This will involve removing punctuation, and converting everything to the same case (lowercase, because our vocabulary is all in lowercase).

In [None]:
def text_to_words(the_text):
    """ return a list of words with all punctuation removed, and all in lowercase. """
    my_substitutions = the_text.maketrans(
      # If you find any of these
      "ABCDEFGHIJKLMNOPQRSTUVWXYZ0123456789!\"#$%&()*+,-./:;<=>?@[]^_`{|}~'\\",
      # Replace them by these
      "abcdefghijklmnopqrstuvwxyz                                          ")
    # Translate the text now.
    cleaned_text = the_text.translate(my_substitutions)
    wds = cleaned_text.split()
    return wds

Try it, using an (in)famous quotation:

In [None]:
str = "I'm a lumberjack and I'm OK. I sleep all night and I work all day!"
print(str)
clean_str = text_to_words(str)
print(clean_str)

Get a clean book from a file:

In [None]:
def get_words_in_book(filename):
    """ Read a book from filename, and return a list of its words. """
    file_content = load_from_file(filename)
    wds = text_to_words(file_content)
    return wds

Now we're ready to read in our book:

In [None]:
book_words = get_words_in_book("alice_in_wonderland.txt")
print("There are {0} words in the book.\nStarting with:\n{1}"
      .format(len(book_words), book_words[:12]))

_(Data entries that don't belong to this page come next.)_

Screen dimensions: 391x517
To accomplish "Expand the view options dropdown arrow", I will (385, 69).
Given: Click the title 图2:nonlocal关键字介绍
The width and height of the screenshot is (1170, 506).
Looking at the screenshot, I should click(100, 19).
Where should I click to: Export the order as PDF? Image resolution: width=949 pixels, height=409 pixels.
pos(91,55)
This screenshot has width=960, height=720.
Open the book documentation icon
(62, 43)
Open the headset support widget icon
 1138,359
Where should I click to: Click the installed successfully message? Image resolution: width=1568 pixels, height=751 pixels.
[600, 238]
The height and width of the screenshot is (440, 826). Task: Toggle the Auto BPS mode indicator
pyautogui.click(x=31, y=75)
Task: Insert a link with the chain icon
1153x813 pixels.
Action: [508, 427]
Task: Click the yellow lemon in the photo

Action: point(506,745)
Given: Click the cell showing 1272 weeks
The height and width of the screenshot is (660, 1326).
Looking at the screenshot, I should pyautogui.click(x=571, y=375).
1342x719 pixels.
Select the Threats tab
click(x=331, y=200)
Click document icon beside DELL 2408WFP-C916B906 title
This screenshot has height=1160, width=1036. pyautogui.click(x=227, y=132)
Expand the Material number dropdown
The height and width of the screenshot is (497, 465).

Find the unknown words and make some timing measurements:

In [None]:
import time
print("Finding unknown words...", end='')
t0 = time.perf_counter()

missing_words = find_unknown_words(bigger_vocab, book_words)

t1 = time.perf_counter()
print(" took {0:.4f} seconds.".format(t1-t0))
print()
print("There are {0} unknown words.\nStarting with:\n{1}"
      .format(len(missing_words), missing_words[:12]))

## 18.4 Binary Search

### Binary Search

- If you were given a vocabulary and asked to tell if some word was present, you'd probably start in the middle

- You can do this because the vocabulary is **ordered** --- so you can probe some word in the middle, and immediately realize that your target was before (or perhaps after) the one you had probed

- Applying this principle repeatedly leads us to a very much better algorithm for searching in a list of items that are already ordered

- This algorithm is called **binary search**

- It is a good example of *divide and conquer*

### Region of Interest (ROI)

- Our algorithm will start with the ROI set to all the items in the list

- On the first probe in the middle of the ROI, there are three possible outcomes:

    - either we find the target

    - or we learn that we can discard the top half of the ROI

    - or we learn that we can discard the bottom half of the ROI

- Trying with 54...

![image](https://raw.githubusercontent.com/fp-leic/public/main/notebooks/18/binary.png)

$\Rightarrow$
[Problem Solving with Algorithms...](https://runestone.academy/runestone/books/published/pythonds/SortSearch/TheBinarySearch.html)  
$\Rightarrow$
<https://github.com/fp-leic/public/blob/master/lectures/18/binary.py>

In [None]:
def binary_search(xs, target):
    """ Find and return the index of key in sequence xs, or None."""
    lb = 0        # lower bound (lower index)
    ub = len(xs)  # upper bound (1 past the higher index)
    while True:
        if lb == ub:     # If region of interest (ROI) becomes empty
            return None  # NOT found!

        # Next probe should be in the middle of the ROI
        mid_index = (lb + ub) // 2

        # Fetch the item at that position
        item_at_mid = xs[mid_index]

        # comment if not debugging
        print("ROI[{0}:{1}](size={2}), probed='{3}', target='{4}'"
              .format(lb, ub, ub-lb, item_at_mid, target))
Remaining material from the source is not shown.